The problem:
Copy every line below precisely, leaving nothing out.

Extracted records:

◇ ◇ ◇

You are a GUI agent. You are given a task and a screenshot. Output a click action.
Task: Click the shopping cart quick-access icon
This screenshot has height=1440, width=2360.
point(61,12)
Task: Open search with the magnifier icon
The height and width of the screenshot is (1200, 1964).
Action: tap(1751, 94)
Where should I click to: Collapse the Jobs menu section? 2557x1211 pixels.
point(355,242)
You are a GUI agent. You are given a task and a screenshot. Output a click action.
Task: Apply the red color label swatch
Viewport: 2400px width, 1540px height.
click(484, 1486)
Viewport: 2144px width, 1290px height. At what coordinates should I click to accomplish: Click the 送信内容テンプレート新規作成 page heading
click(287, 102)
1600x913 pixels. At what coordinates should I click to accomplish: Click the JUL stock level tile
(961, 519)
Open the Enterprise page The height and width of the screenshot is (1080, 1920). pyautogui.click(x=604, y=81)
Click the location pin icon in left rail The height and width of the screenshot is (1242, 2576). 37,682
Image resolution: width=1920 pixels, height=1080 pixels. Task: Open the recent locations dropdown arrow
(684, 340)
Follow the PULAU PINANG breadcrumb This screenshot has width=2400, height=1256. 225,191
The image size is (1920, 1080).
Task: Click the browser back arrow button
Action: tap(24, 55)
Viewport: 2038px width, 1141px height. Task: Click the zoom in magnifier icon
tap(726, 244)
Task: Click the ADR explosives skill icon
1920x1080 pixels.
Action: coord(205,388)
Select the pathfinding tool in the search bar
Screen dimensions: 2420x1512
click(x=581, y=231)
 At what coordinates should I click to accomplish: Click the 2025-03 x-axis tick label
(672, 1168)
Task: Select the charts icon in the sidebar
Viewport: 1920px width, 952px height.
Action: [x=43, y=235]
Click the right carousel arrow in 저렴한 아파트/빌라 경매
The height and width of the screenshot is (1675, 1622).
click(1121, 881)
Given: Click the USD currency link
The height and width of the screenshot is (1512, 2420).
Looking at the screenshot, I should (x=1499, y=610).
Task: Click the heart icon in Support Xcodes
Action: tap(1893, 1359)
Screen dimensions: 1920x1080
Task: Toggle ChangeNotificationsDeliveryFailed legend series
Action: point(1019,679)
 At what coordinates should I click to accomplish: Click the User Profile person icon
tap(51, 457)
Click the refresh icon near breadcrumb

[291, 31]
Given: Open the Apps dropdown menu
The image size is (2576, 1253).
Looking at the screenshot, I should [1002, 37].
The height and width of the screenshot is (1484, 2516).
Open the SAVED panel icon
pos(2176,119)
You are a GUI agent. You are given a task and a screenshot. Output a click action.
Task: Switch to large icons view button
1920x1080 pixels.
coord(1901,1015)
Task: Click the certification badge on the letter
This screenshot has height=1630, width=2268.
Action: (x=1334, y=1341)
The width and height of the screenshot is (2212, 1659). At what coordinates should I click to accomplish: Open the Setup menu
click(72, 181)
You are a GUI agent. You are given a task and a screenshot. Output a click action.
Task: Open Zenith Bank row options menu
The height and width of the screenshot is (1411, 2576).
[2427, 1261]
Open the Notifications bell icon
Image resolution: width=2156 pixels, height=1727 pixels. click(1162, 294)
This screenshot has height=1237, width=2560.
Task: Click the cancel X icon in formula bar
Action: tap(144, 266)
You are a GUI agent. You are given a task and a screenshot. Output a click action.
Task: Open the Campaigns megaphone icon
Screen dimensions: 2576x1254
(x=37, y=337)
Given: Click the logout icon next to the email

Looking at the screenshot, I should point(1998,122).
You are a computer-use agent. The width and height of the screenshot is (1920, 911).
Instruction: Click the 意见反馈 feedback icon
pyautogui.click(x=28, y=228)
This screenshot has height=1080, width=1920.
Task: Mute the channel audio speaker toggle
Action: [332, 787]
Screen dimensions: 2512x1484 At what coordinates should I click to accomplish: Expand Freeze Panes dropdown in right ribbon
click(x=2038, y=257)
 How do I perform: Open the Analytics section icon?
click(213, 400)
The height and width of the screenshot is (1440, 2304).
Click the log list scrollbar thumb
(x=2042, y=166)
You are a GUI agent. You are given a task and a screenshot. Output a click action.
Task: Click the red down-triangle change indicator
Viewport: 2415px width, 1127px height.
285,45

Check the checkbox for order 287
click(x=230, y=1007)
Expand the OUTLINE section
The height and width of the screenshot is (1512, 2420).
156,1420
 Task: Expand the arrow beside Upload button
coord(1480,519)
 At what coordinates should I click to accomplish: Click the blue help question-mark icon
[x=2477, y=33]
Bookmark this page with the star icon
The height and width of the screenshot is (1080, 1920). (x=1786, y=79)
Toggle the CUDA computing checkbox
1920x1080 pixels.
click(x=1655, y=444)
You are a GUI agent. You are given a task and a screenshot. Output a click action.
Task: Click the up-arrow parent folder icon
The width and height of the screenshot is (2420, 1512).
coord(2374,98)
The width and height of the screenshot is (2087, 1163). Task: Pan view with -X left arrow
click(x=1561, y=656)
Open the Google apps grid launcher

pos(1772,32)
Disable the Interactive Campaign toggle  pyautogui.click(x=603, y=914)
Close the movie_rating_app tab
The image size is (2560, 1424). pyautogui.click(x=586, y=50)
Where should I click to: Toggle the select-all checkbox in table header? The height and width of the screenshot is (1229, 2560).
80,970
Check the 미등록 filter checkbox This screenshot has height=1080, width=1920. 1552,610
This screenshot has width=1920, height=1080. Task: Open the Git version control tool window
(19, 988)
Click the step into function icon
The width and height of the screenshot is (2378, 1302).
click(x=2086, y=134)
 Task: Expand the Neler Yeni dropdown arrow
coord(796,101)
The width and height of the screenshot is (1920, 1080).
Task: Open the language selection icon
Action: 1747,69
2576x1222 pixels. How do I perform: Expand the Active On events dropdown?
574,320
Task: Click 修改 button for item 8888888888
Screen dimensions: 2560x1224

◇ ◇ ◇

Written answer:
You are a GUI agent. You are given a task and a screenshot. Output a click action.
Task: Click the shopping cart quick-access icon
This screenshot has height=1440, width=2360.
point(61,12)
Task: Open search with the magnifier icon
The height and width of the screenshot is (1200, 1964).
Action: tap(1751, 94)
Where should I click to: Collapse the Jobs menu section? 2557x1211 pixels.
point(355,242)
You are a GUI agent. You are given a task and a screenshot. Output a click action.
Task: Apply the red color label swatch
Viewport: 2400px width, 1540px height.
click(484, 1486)
Viewport: 2144px width, 1290px height. At what coordinates should I click to accomplish: Click the 送信内容テンプレート新規作成 page heading
click(287, 102)
1600x913 pixels. At what coordinates should I click to accomplish: Click the JUL stock level tile
(961, 519)
Open the Enterprise page The height and width of the screenshot is (1080, 1920). pyautogui.click(x=604, y=81)
Click the location pin icon in left rail The height and width of the screenshot is (1242, 2576). 37,682
Image resolution: width=1920 pixels, height=1080 pixels. Task: Open the recent locations dropdown arrow
(684, 340)
Follow the PULAU PINANG breadcrumb This screenshot has width=2400, height=1256. 225,191
The image size is (1920, 1080).
Task: Click the browser back arrow button
Action: tap(24, 55)
Viewport: 2038px width, 1141px height. Task: Click the zoom in magnifier icon
tap(726, 244)
Task: Click the ADR explosives skill icon
1920x1080 pixels.
Action: coord(205,388)
Select the pathfinding tool in the search bar
Screen dimensions: 2420x1512
click(x=581, y=231)
 At what coordinates should I click to accomplish: Click the 2025-03 x-axis tick label
(672, 1168)
Task: Select the charts icon in the sidebar
Viewport: 1920px width, 952px height.
Action: [x=43, y=235]
Click the right carousel arrow in 저렴한 아파트/빌라 경매
The height and width of the screenshot is (1675, 1622).
click(1121, 881)
Given: Click the USD currency link
The height and width of the screenshot is (1512, 2420).
Looking at the screenshot, I should (x=1499, y=610).
Task: Click the heart icon in Support Xcodes
Action: tap(1893, 1359)
Screen dimensions: 1920x1080
Task: Toggle ChangeNotificationsDeliveryFailed legend series
Action: point(1019,679)
 At what coordinates should I click to accomplish: Click the User Profile person icon
tap(51, 457)
Click the refresh icon near breadcrumb

[291, 31]
Given: Open the Apps dropdown menu
The image size is (2576, 1253).
Looking at the screenshot, I should [1002, 37].
The height and width of the screenshot is (1484, 2516).
Open the SAVED panel icon
pos(2176,119)
You are a GUI agent. You are given a task and a screenshot. Output a click action.
Task: Switch to large icons view button
1920x1080 pixels.
coord(1901,1015)
Task: Click the certification badge on the letter
This screenshot has height=1630, width=2268.
Action: (x=1334, y=1341)
The width and height of the screenshot is (2212, 1659). At what coordinates should I click to accomplish: Open the Setup menu
click(72, 181)
You are a GUI agent. You are given a task and a screenshot. Output a click action.
Task: Open Zenith Bank row options menu
The height and width of the screenshot is (1411, 2576).
[2427, 1261]
Open the Notifications bell icon
Image resolution: width=2156 pixels, height=1727 pixels. click(1162, 294)
This screenshot has height=1237, width=2560.
Task: Click the cancel X icon in formula bar
Action: tap(144, 266)
You are a GUI agent. You are given a task and a screenshot. Output a click action.
Task: Open the Campaigns megaphone icon
Screen dimensions: 2576x1254
(x=37, y=337)
Given: Click the logout icon next to the email

Looking at the screenshot, I should point(1998,122).
You are a computer-use agent. The width and height of the screenshot is (1920, 911).
Instruction: Click the 意见反馈 feedback icon
pyautogui.click(x=28, y=228)
This screenshot has height=1080, width=1920.
Task: Mute the channel audio speaker toggle
Action: [332, 787]
Screen dimensions: 2512x1484 At what coordinates should I click to accomplish: Expand Freeze Panes dropdown in right ribbon
click(x=2038, y=257)
 How do I perform: Open the Analytics section icon?
click(213, 400)
The height and width of the screenshot is (1440, 2304).
Click the log list scrollbar thumb
(x=2042, y=166)
You are a GUI agent. You are given a task and a screenshot. Output a click action.
Task: Click the red down-triangle change indicator
Viewport: 2415px width, 1127px height.
285,45

Check the checkbox for order 287
click(x=230, y=1007)
Expand the OUTLINE section
The height and width of the screenshot is (1512, 2420).
156,1420
 Task: Expand the arrow beside Upload button
coord(1480,519)
 At what coordinates should I click to accomplish: Click the blue help question-mark icon
[x=2477, y=33]
Bookmark this page with the star icon
The height and width of the screenshot is (1080, 1920). (x=1786, y=79)
Toggle the CUDA computing checkbox
1920x1080 pixels.
click(x=1655, y=444)
You are a GUI agent. You are given a task and a screenshot. Output a click action.
Task: Click the up-arrow parent folder icon
The width and height of the screenshot is (2420, 1512).
coord(2374,98)
The width and height of the screenshot is (2087, 1163). Task: Pan view with -X left arrow
click(x=1561, y=656)
Open the Google apps grid launcher

pos(1772,32)
Disable the Interactive Campaign toggle  pyautogui.click(x=603, y=914)
Close the movie_rating_app tab
The image size is (2560, 1424). pyautogui.click(x=586, y=50)
Where should I click to: Toggle the select-all checkbox in table header? The height and width of the screenshot is (1229, 2560).
80,970
Check the 미등록 filter checkbox This screenshot has height=1080, width=1920. 1552,610
This screenshot has width=1920, height=1080. Task: Open the Git version control tool window
(19, 988)
Click the step into function icon
The width and height of the screenshot is (2378, 1302).
click(x=2086, y=134)
 Task: Expand the Neler Yeni dropdown arrow
coord(796,101)
The width and height of the screenshot is (1920, 1080).
Task: Open the language selection icon
Action: 1747,69
2576x1222 pixels. How do I perform: Expand the Active On events dropdown?
574,320
Task: Click 修改 button for item 8888888888
Screen dimensions: 2560x1224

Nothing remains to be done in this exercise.